> **EXERCISE**: Write out the records again, exactly. Nothing may be dropped.

Pixel coordinate grounding data:
|---|
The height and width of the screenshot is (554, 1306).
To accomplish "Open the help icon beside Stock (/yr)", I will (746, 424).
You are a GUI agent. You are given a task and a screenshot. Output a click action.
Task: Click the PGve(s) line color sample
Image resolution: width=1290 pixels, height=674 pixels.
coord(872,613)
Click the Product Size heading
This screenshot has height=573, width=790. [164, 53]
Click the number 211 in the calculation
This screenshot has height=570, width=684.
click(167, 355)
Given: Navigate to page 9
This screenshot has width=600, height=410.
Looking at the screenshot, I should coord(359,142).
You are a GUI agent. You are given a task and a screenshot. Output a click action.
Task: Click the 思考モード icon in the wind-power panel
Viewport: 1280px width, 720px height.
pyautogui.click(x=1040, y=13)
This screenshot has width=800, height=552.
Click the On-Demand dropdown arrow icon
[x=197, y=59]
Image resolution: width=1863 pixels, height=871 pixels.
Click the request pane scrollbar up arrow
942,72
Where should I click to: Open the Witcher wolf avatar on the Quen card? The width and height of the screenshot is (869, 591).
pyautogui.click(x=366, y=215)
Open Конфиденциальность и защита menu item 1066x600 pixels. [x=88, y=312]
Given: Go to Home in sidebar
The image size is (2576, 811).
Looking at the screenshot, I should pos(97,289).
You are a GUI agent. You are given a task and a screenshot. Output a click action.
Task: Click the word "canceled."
|---|
> **OUTPUT**:
The height and width of the screenshot is (554, 1306).
To accomplish "Open the help icon beside Stock (/yr)", I will (746, 424).
You are a GUI agent. You are given a task and a screenshot. Output a click action.
Task: Click the PGve(s) line color sample
Image resolution: width=1290 pixels, height=674 pixels.
coord(872,613)
Click the Product Size heading
This screenshot has height=573, width=790. [164, 53]
Click the number 211 in the calculation
This screenshot has height=570, width=684.
click(167, 355)
Given: Navigate to page 9
This screenshot has width=600, height=410.
Looking at the screenshot, I should coord(359,142).
You are a GUI agent. You are given a task and a screenshot. Output a click action.
Task: Click the 思考モード icon in the wind-power panel
Viewport: 1280px width, 720px height.
pyautogui.click(x=1040, y=13)
This screenshot has width=800, height=552.
Click the On-Demand dropdown arrow icon
[x=197, y=59]
Image resolution: width=1863 pixels, height=871 pixels.
Click the request pane scrollbar up arrow
942,72
Where should I click to: Open the Witcher wolf avatar on the Quen card? The width and height of the screenshot is (869, 591).
pyautogui.click(x=366, y=215)
Open Конфиденциальность и защита menu item 1066x600 pixels. [x=88, y=312]
Given: Go to Home in sidebar
The image size is (2576, 811).
Looking at the screenshot, I should pos(97,289).
You are a GUI agent. You are given a task and a screenshot. Output a click action.
Task: Click the word "canceled."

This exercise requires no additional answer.